Whenever a business moves towards the cloud, it is no longer required to keep IT on premise. This means dramatically reduced infrastructure and energy costs. Without needing to invest in expensive infrastructure, and making use of web-based services instead, businesses can grow faster, and only use the storage space they need, growing when necessary and shrinking when space will not be needed. Servers are in another location, so you will find no high energy bills to monitor, without any unexpected spikes in costs.

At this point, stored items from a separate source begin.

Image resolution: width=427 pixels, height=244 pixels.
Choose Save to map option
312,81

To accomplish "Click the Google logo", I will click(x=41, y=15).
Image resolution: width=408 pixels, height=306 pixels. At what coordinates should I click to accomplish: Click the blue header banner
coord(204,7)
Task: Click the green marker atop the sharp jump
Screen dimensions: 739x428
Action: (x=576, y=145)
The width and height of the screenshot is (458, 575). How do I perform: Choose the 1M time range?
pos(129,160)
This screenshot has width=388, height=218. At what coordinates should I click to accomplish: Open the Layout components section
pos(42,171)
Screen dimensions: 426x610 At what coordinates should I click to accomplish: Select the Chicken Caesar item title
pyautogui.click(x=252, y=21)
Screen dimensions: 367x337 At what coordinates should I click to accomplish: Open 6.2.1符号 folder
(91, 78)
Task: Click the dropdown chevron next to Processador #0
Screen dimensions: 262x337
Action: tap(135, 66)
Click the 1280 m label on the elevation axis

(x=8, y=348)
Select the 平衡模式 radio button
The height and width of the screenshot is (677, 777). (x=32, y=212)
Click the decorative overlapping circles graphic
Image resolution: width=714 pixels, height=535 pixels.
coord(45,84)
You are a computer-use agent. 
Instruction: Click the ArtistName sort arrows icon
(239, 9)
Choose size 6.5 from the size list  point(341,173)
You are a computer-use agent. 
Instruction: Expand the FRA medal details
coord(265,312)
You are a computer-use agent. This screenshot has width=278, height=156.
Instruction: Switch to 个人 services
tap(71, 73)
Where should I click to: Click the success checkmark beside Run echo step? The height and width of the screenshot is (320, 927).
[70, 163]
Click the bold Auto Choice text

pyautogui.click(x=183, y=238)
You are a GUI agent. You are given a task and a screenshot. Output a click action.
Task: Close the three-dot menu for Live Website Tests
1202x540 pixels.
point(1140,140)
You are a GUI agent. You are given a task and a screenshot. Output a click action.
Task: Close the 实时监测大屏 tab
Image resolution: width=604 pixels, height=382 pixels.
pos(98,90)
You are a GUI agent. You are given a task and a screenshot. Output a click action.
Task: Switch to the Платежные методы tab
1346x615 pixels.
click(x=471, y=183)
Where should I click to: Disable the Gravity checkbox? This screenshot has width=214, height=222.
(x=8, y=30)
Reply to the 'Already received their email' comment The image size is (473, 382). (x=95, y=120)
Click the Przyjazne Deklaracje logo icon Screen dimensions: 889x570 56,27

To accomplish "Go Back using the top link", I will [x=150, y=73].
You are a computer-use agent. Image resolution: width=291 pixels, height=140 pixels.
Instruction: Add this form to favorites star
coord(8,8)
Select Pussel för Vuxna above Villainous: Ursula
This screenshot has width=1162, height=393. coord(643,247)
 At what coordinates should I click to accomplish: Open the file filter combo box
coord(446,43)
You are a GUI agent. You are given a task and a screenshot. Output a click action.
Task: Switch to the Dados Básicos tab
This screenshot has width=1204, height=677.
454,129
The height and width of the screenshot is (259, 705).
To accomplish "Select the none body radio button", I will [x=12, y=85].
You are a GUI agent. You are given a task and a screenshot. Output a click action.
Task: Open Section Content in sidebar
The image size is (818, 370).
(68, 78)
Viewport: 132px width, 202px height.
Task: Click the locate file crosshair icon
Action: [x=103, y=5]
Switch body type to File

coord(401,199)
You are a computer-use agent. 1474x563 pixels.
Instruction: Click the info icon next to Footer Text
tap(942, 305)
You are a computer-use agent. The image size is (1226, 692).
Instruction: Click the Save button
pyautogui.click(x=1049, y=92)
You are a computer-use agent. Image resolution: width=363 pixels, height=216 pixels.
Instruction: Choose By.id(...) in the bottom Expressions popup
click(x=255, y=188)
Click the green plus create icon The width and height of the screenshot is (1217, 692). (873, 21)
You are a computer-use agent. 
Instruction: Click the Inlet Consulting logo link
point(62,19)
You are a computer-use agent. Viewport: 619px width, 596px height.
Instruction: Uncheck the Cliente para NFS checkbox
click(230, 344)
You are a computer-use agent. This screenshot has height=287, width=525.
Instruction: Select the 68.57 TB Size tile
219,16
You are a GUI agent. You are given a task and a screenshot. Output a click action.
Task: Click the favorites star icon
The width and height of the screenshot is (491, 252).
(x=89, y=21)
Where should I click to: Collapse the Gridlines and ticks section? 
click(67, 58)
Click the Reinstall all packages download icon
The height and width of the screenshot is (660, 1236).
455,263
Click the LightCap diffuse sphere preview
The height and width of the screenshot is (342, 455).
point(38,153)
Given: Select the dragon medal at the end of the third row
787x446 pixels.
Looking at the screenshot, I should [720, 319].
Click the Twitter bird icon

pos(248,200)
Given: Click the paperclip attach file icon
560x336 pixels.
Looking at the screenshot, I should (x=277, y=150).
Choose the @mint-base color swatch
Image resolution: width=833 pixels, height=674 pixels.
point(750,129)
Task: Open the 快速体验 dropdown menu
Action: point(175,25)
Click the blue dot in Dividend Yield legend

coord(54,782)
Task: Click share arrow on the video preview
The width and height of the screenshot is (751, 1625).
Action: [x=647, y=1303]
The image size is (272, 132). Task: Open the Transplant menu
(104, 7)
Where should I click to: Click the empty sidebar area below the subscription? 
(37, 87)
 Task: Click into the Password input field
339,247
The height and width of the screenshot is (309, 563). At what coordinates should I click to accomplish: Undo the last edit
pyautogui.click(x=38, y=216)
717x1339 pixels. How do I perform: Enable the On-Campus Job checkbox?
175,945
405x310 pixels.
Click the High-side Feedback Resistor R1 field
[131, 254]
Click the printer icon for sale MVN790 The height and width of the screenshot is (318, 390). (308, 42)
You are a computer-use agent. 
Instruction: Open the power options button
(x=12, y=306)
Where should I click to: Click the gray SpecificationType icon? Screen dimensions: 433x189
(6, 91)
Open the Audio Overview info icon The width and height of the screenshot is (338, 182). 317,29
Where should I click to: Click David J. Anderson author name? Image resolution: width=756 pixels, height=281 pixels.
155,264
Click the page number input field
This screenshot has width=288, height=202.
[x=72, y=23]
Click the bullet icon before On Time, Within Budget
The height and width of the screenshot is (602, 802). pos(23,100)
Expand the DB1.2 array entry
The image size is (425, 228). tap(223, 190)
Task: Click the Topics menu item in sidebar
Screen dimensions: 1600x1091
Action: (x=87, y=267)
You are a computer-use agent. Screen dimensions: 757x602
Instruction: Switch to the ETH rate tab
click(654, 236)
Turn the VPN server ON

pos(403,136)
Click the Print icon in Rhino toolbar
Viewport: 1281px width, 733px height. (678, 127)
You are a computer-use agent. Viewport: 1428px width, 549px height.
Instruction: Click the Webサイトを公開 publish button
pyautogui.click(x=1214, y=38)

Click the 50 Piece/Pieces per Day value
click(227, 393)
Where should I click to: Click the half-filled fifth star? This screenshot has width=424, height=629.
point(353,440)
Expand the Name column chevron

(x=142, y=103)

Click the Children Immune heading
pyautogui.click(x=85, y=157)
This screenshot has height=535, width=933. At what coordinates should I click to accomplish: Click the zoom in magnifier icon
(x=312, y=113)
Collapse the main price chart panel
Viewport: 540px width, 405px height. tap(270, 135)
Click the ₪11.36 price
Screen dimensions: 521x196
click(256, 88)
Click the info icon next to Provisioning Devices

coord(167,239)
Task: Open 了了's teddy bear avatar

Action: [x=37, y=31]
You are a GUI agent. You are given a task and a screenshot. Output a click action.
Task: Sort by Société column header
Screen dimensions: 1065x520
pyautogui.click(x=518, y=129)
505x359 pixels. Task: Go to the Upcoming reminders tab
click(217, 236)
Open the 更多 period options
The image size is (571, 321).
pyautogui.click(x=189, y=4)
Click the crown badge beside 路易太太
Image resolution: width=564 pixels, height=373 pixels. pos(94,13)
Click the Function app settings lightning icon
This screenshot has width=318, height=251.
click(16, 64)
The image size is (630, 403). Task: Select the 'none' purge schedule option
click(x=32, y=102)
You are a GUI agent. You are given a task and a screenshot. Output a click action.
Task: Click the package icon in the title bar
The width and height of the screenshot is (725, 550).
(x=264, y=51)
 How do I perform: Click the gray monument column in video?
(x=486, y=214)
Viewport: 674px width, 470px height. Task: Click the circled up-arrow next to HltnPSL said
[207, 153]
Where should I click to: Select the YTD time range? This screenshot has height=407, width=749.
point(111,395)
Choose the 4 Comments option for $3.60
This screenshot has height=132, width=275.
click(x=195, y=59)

What’s interesting is the fact every clients are trying their own methods: either pioneers in the company have started using Twitter, Facebook, LinkedIn or Google pages (etc and the like – there are plenty of social media platforms available). As social networking has grown to be popular, a lot of third-party providers also have emerged since the “specialists” – then they will approach you and also convince you that they are those who have mastered using twitter – then a different one comes as the specialist for engaging customers with Facebook…After the morning, as a company considering the adoption of social networking, you’ll more confused than ever before. And worst of all the, some customers would think they are fully aware of all of that is to learn about social media marketing and also you now the best way to reach every one of them individually on all of these different platforms.
On the other hand, experience has demonstrated that even though social media marketing has grown to be very popular, very few companies actually have clear strategies along with clear indicators in terms of their social networking campaign. Generally, a lot of companies think they’ve done it all when they have created their accounts on popular social media platforms and after that publish bits of information from time to time – mostly ads about their services. While this approach is common, we often see companies apply this strategy just to abandon it all together a couple of months later, due to the fact they have got no clear path to follow, nor clear indications. The thing is, those companies adopted social media marketing thinking they already knew what to anticipate right from the start: and this is when the matter lies. Social media marketing can be quite powerful provided it’s implemented strategically- not since a company has made a decision to copy-and-paste another companies approach or feel it’s the ‘done thing’.
So what’s the analogy between social networking and cloud computing when it comes to company adoption? Well, in terms of cloud-based solutions, many businesses believe that they already know what you should expect from cloud computing solutions: this usually results in companies minimizing the disruptive change that cloud-based solutions will bring. Moreover (as is the case with social media) the cloud has already become quite popular that a lot of solutions are tagged using the word “cloud” – even though some aren’t actually cloud-based solutions per se. From the client’s point of view, this provides the false impression that they know all they should about cloud-based solutions. But this actually creates an uncomfortable situation for actual cloud-based solution providers as, with most companies who zoarok they are fully aware everything you should know about the cloud, it’s very hard to focus on the huge benefits that this company can benefit from custom-implementation of cloud sync google drive. Let’s take an illustration: you already know that I’m an advocate for Hosted Exchange- I’ve got a lot of measurable indicators that can work in favor of adopting Hosted Exchange for one company (it’s always good to possess clear return on interest or ‘ROI’ for each IT project), however if the client thinks that they don’t require a cloud-based solution, because everybody out there has demonstrated and advertised a bad method for their company to adopt the cloud, there’s a higher chance that they won’t even consider listening to any pro-cloud arguments.
As being a final note, here’s what I would suggest to the company pitching the adoption of cloud computing: don’t go into that trap that allows you to think you know exactly what a cloud-based solution may bring, and secondly- have whoever pitches to you about cloud computing come up with measurable ROI – decide to adopt the cloud simply because you see actual benefits, not because it’s trendy.